Tekstfragment ->
^^^^
Voor wat betreft de gefrituurde voedselconsumptie
werden de deelnemers gevraagd ”hoe vaak eet je buitenshuis
gefrituurd voedsel (bijvoorbeeld frites, gebakken kip of gebakken
vis)?” en ’hoe vaak eet je thuis gefrituurd voedsel?” Beide vragen
hadden vier mogelijke frequentie antwoorden: minder dan een keer per
week, 1-3 keer per week, 4-6 keer per week of elke dag. De
onderzoekers analyseerden de gefrituurde voedselconsumptie van thuis
en buitenshuis afzonderlijk, evenals de totale gefrituurde
voedselconsumptie. Daarnaast vroegen ze aan de deelnemers wat voor
soort frituurvet / olie ze meestal thuis gebruiken met als mogelijk
antwoorden: echte boter, margarine, plantaardige olie, plantaardig
bakvet of reuzel.
De auteurs documenteerden gedurende 10 jaar
follow-up, 847 incidenten van GDM tijdens zwangerschappen. Na
correctie van leeftijd, pariteit, voedings- en
niet-voedingsfactoren, waren de risicoratio’s voor het ontwikkelen
van GDM onder vrouwen, die compleet gefrituurde voeding consumeerden
gedurende 1-3, 4-6 en 7 keer of meer per week, vergeleken met
degenen die minder consumeerden dan 1 keer per week, respectievelijk
1.13, 1.31 en 2.18 (dus meer dan een verdubbeling van het risico als
er 7 keer of meer per week of nog vaker gefrituurd voedsel werd
gegeten in vergelijking met minder dan een keer per week).
De associatie bleef bestaan na verdere
aanpassingen v.w.b. de body-mass index (BMI). Na deze aanpassing
waren de risicoratio’s voor GDM onder vrouwen die 1-3, 4-6 en 7 keer
of meer per week gefrituurd voedsel tot zich namen in vergelijking
met degenen die minder dan 1 keer per week dit aten, respectievelijk
1.06, 1.14 en 1.88 (dus een verhoogd risico van 88% bij 7 keer of
meer per week tegen minder dan een keer per week).
^^^^
Gegevensregels ->
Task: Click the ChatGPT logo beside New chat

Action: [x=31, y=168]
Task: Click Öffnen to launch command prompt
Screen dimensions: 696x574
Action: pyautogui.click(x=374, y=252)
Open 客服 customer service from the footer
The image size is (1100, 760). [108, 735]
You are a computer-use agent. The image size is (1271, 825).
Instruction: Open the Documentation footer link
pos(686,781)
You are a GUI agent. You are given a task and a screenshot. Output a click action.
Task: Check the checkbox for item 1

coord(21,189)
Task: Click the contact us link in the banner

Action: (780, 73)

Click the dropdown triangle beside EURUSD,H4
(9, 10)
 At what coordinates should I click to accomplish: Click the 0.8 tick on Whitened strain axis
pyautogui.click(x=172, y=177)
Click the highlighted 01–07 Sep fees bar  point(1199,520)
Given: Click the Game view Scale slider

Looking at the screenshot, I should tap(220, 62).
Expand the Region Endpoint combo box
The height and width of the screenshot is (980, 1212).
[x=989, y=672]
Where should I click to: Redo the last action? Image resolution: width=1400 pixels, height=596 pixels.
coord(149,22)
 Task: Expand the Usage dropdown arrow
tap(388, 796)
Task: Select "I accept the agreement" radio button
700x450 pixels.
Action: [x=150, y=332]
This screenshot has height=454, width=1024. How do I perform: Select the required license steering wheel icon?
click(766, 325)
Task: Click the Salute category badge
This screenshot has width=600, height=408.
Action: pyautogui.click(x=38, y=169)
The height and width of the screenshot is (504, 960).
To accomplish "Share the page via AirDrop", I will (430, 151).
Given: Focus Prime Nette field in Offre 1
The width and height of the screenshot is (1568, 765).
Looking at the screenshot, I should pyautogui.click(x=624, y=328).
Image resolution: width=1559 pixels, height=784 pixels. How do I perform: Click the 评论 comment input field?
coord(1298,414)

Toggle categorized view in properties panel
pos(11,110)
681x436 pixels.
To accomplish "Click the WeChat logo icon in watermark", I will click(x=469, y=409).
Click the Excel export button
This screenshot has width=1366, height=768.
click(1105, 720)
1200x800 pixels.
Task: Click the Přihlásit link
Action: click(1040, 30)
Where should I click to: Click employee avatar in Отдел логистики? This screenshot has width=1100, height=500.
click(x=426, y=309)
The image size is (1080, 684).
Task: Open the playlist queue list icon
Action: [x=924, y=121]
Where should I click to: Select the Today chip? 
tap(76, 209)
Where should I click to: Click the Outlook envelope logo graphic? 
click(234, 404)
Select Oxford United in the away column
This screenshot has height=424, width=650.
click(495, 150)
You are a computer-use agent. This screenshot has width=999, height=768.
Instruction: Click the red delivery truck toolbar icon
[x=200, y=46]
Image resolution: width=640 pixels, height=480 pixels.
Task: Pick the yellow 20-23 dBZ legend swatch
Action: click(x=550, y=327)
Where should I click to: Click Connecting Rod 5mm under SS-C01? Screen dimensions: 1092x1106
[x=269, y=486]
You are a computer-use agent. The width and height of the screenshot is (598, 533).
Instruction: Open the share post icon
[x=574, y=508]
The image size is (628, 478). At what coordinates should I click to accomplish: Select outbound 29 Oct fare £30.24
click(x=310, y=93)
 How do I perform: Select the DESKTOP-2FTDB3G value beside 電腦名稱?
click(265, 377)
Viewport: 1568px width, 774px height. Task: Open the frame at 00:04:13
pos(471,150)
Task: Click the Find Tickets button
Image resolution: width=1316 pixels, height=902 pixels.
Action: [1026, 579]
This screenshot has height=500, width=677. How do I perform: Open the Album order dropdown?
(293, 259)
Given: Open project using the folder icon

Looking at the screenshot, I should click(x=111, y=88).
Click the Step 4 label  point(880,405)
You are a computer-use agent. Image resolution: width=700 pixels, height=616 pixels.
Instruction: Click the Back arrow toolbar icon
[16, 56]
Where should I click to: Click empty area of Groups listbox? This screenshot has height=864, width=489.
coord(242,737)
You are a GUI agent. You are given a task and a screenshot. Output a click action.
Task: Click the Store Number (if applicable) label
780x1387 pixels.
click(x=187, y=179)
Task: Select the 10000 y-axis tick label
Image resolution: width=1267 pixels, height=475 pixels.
^^^^
Opdracht ->
Zet het tekstfragment over gefrituurd voedsel en het risico op GDM voort, te beginnen na de laatste zin. De regels zijn hiervoor niet nodig.

Antwoord ->
De auteurs zeggen: ”De potentiële nadelige effecten van gefrituurde
voedselconsumptie op GDM kan komen door modificatie van
voedingsmiddelen en het frituurgemiddelde en vorming van schadelijke
bijproducten tijdens het bereidingsproces. Frituren verslechtert de
oliën door de processen van oxidatie en hydrogenering, wat leidt tot
de absorptie van olie-afbraakproducten door de voedingsmiddelen die
worden gebakken en een verlies van onverzadigde vetzuren zoals
linolzuur en linoleenzuur en een verhoging van overeenkomstige
transvetzuren zoals trans-linolzuur en trans-linoleenzuur.”
Zij voegen toe: ”Frituren kan ook resulteren in
veel hogere niveaus van voedings geavanceerde glycatie eindproducten
(Advanced Glycation Endproduct, AGEs), de derivaten van
glucose-eiwit of glucose-lipide interacties. Recent is ontdekt dat
AGEs betrokken zijn bij insulineresistentie, pancreatische beta-cel
schade en diabetes, deels omdat ze oxidatieve stress en ontstekingen
bevorderen. Bovendien tonen interventie studies dat met een dieet
dat laag in AGEs is aanzienlijke verbetering van de
insulinegevoeligheid, verminderde oxidatieve stress en verminderde
ontsteking optreedt.”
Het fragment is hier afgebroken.